22. Karl Krolow. "Teil III: Lyrik" (347-533) in Kindlers Literaturgeschichte der Gegenwart: Autoren, Werke, Themen, Tendenzen seit 1945 / Die Literatur der Bundesrepublik Deutschland, ed. Dieter Lattmann (München and Zürich: Kindler, 1973). In his review of Klaus Voswinckel's study of Celan (Paul Celan: Verweigerte Poetisierung der Welt, 1975), Krolow repeats, paraphrasing his earlier view: "Das Gedicht wurde bei ihm zum reinen, absoluten Sprachkörper, zur einzigen Instanz" ("Das Dunkel zu erhellen - Eine Untersuchung über Paul Celan." Frankfurter Allgemeine Zeitung, Nr. 152 [July 5, 1975]). Krolow's remark aligns Celan with Gottfried Benn (!) and emphasizes, - contrary to Voswinckel, the apolitical and isolated quality of Celan's person and poem. Krolow's view of Celan seems dictated by a distinction between the literary qualities of a text and what what ever else might extend beyond the text into other realms: though he, on the one hand, faults Celan for too little external reference (or for "Stoffschwund"), he speaks of the "Gefahr des Umschlags ins nicht mehr Literarische" in Celan's work. Krolow seems to work his way carefully around the autobiographical and historical content of Celan's poems. Even when he cites a phrase from Adorno's essay on Hölderlin in order to isolate the "Fremde als Gehalt, von der Sprachform ausgedrückt," Krolow removes that strangeness or foreignness, contrary to Adorno, from any relation to a particular historical reality.
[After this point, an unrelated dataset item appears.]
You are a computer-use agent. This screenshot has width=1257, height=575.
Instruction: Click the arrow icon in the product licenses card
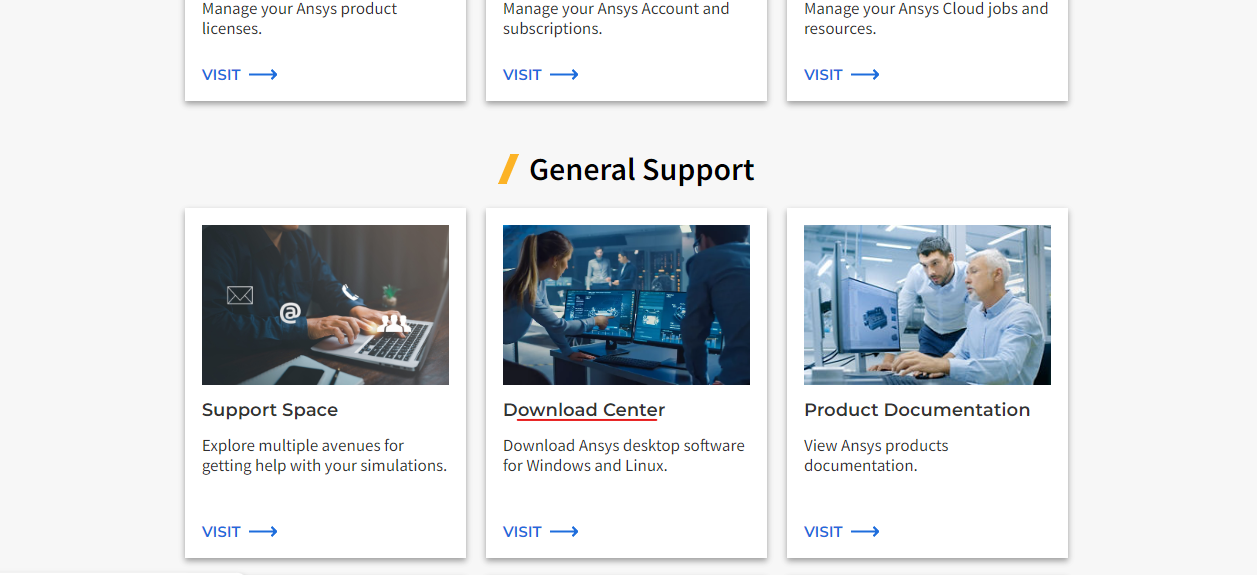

23. Karl Krolow. "Erinnerung an einen grossen Gedichtband: Paul Celans "Mohn und Gedächtnis," Die Tat 3 (1975): 15.

24. Karl Krolow. "Paul Celan." Jahresring. 70/71 (1970): 339.

25. In a general portrait of Celan in 1961, Krolow did note, in a paragraph on his biography: "Die nationalsozialistische Ära wurde für ihn und für seine Familie in besonderem Maße zum Schicksal"("Deutsch mit französischem Schliff: Die lyrische Sprache des Dichters und Übersetzers Paul Celan." Das Schönste 7, Nr. 1-2 [München, 1961]: 42-43). In his many reviews, Krolow only indirectly cites the extra-literary content of Celan's poetry (e.g. its relations to the Holocaust, to his past, or to Judaic culture), when such perspectives are raised by other critics, as in Krolow's summary of Marie Luise Kaschnitz' laudatio at the Büchner-Preis ceremony (in Krolow's "Gedichte brauchen Hörer: Paul Celan anläßlich der Verleihung des Büchner-Preises" Neue Rhein-Zeitung [Düsseldorf, October 25, 1960]) and in his summary of Beda Allemann's "Afterword" to Celan's Ausgewählten Gedichten ("Zwischen abgewrackten Tabus." In: DAS. (October 6, 1968): 24). In the latter he notes Allemanns references [Hinweise] "auf die im weitesten Sinn autobiographischen Aspekte und besonders auf die Vertrautheit mit der mystischen Tradition der Chassidim. Auf diesen Punkt ist man meines Wissens bei Celan gar nicht oder genügend eingegangen." That latter comment indicates a welcome openness to such perspectives that had otherwise seemed foreclosed in his readings of Celan.

26. Karl Krolow, "Das Wort als konkrete Materie: Sprachgitter: Gedichte von Paul Celan," Deutsche Zeitung 8 April 1959: 17.